What is expected> Copy every line of the data that includes the string "will".

Stored dataset items

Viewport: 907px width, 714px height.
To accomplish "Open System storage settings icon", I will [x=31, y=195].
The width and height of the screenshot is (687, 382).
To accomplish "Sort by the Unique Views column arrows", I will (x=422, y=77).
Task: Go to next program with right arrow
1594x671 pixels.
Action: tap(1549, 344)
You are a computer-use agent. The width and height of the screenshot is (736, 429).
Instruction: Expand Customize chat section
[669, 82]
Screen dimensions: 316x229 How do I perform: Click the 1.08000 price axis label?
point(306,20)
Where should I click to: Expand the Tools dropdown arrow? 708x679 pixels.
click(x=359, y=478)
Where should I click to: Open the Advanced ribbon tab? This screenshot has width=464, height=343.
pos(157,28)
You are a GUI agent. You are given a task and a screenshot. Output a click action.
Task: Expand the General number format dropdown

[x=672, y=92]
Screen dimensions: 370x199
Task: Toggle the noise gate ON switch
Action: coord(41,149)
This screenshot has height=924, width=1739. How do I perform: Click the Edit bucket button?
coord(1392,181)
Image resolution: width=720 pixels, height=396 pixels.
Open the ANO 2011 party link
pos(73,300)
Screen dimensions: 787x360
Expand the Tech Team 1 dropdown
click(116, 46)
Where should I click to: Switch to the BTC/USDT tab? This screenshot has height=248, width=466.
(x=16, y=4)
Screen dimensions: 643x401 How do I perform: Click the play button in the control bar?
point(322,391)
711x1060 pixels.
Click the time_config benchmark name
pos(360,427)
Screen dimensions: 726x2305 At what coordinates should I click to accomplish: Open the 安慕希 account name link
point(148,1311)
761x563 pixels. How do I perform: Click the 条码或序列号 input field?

Response>
To accomplish "Open System storage settings icon", I will [x=31, y=195].
To accomplish "Sort by the Unique Views column arrows", I will (x=422, y=77).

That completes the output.